Data extracted from a collection:
• • •

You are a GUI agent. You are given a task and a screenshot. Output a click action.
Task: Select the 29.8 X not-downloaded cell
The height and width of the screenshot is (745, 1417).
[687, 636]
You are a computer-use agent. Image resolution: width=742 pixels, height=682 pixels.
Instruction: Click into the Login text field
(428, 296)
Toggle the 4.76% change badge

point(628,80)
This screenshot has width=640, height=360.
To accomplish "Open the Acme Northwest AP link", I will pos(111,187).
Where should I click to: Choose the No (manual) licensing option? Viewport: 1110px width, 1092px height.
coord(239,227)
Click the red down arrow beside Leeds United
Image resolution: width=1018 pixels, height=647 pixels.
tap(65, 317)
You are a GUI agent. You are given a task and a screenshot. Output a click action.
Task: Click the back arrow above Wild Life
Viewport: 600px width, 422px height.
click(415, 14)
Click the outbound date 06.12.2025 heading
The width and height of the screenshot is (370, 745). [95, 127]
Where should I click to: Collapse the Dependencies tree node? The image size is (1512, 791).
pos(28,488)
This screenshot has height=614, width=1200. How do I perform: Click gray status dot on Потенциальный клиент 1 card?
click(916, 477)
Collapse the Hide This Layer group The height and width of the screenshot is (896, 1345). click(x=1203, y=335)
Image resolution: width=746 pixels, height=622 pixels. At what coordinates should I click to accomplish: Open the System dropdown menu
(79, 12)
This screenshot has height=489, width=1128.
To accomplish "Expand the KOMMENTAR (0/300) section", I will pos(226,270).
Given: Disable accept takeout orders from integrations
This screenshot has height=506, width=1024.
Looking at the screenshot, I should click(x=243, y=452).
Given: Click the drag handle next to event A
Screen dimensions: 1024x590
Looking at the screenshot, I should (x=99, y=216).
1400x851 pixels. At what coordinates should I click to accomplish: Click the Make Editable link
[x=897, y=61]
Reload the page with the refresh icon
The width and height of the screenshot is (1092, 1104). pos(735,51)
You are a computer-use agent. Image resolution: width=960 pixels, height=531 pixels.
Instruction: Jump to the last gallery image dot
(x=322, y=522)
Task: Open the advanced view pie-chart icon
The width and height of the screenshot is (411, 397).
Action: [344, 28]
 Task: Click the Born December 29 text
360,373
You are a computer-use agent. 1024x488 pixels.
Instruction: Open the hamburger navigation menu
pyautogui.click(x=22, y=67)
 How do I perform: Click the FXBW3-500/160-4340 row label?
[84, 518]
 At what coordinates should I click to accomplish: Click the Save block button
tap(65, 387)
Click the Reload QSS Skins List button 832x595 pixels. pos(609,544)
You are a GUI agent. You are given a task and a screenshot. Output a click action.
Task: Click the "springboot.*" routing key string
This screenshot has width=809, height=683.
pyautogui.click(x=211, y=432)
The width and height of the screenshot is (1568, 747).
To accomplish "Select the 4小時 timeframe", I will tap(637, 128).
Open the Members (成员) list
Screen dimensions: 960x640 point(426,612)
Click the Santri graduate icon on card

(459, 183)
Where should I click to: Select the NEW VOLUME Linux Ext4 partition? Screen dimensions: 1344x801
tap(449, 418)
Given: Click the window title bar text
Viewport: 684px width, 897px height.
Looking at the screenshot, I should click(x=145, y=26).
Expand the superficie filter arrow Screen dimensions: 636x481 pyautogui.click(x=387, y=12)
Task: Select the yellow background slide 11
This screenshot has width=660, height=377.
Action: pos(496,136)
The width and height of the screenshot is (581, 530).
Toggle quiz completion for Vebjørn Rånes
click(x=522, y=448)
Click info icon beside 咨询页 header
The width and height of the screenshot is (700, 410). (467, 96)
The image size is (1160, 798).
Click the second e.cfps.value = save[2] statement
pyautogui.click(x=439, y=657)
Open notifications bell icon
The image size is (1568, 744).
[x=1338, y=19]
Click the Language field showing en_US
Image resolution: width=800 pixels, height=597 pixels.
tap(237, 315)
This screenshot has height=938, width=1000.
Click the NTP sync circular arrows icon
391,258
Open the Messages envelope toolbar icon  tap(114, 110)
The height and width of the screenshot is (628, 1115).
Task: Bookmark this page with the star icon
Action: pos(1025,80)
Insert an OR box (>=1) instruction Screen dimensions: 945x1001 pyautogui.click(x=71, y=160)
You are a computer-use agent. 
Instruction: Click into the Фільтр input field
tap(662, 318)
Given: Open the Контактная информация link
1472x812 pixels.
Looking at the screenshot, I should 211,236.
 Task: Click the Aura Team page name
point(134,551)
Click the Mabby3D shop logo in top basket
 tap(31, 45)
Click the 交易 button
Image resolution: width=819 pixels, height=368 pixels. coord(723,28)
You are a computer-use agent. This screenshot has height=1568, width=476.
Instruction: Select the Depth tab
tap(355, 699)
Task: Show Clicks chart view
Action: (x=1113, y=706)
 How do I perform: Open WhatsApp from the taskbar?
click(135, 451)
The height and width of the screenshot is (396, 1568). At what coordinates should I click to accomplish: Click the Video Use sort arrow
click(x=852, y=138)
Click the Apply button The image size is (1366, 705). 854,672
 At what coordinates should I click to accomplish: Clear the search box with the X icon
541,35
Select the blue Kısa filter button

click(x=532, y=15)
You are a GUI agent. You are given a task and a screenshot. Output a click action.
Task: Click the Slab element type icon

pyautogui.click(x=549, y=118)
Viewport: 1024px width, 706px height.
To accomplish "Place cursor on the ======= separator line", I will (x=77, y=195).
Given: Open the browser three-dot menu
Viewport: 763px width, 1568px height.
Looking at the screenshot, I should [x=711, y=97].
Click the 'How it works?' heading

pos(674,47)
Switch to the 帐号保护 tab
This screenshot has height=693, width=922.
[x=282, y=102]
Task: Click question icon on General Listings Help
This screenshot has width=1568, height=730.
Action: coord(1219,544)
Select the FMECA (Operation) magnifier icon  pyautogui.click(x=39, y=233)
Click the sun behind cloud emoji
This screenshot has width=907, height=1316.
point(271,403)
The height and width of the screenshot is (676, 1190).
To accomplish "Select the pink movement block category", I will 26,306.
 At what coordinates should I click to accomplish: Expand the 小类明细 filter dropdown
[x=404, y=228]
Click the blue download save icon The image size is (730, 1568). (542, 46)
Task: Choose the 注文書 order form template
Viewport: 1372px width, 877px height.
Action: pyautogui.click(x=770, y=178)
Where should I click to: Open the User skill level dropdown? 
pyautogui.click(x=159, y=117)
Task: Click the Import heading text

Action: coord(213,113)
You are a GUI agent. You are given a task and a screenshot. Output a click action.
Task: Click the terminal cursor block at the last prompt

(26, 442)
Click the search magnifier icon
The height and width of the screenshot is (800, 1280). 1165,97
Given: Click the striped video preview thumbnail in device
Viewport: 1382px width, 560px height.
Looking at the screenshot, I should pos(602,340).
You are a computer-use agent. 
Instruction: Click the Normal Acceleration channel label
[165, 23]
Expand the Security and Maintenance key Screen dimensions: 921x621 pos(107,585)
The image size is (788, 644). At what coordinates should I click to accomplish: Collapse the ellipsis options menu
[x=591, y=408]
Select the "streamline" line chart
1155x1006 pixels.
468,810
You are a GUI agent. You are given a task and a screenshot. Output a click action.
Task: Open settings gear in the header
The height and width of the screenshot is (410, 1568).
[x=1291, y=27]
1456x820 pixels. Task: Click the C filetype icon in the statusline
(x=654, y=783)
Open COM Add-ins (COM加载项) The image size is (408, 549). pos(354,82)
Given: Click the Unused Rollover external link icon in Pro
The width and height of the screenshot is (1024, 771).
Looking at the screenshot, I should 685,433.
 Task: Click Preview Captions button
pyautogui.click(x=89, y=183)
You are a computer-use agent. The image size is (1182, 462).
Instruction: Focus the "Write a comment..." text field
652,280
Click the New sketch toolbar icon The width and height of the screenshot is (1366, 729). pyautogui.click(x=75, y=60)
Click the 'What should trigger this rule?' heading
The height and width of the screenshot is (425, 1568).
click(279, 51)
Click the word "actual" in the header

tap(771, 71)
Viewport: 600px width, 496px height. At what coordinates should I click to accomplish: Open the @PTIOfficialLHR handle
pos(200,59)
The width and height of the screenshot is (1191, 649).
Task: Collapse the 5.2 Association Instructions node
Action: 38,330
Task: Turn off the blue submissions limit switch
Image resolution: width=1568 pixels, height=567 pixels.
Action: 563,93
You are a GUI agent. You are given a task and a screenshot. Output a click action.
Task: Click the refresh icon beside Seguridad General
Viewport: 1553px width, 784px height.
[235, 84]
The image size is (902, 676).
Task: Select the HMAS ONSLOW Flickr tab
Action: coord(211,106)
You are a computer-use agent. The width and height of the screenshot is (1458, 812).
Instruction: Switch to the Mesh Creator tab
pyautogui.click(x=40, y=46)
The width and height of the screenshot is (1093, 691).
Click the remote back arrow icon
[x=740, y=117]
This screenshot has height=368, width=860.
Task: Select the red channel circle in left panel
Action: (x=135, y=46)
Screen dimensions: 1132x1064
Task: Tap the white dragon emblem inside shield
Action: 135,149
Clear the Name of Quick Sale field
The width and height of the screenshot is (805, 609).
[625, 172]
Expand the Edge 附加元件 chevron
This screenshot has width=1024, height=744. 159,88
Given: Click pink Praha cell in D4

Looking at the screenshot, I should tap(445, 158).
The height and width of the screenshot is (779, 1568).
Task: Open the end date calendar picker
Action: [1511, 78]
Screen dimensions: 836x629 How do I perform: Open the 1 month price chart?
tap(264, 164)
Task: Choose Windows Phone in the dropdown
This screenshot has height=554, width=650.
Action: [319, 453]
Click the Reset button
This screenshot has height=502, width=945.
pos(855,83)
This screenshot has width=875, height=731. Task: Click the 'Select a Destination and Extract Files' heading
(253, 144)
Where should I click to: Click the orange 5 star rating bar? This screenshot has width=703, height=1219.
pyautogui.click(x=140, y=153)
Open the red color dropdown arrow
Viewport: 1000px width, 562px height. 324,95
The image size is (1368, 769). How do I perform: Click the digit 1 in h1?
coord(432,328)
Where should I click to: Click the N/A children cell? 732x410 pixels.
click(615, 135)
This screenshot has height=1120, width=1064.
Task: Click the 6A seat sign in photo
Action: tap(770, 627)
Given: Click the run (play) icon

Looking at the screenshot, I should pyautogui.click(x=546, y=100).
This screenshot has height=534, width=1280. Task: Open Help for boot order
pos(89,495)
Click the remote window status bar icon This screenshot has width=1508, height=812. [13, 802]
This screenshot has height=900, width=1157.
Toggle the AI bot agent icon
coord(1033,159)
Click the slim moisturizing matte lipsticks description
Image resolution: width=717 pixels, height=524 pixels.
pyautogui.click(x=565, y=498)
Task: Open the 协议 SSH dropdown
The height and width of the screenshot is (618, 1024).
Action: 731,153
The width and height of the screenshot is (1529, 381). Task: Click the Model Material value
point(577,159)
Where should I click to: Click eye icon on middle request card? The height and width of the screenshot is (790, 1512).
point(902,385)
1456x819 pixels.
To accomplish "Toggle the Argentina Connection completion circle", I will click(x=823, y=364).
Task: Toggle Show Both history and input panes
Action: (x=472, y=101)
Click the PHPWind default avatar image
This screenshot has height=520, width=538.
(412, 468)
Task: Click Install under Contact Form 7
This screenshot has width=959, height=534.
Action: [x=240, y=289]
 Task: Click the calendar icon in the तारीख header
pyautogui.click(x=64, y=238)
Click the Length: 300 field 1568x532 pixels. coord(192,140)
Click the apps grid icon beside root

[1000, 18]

• • •

Please find the lines in the data that contain the word "computer" and copy them.

You are a computer-use agent. Image resolution: width=742 pixels, height=682 pixels.
You are a computer-use agent. Image resolution: width=960 pixels, height=531 pixels.
You are a computer-use agent. 1024x488 pixels.
You are a computer-use agent. 
You are a computer-use agent. This screenshot has height=1568, width=476.
You are a computer-use agent. 
You are a computer-use agent. The image size is (1182, 462).
You are a computer-use agent. The width and height of the screenshot is (1458, 812).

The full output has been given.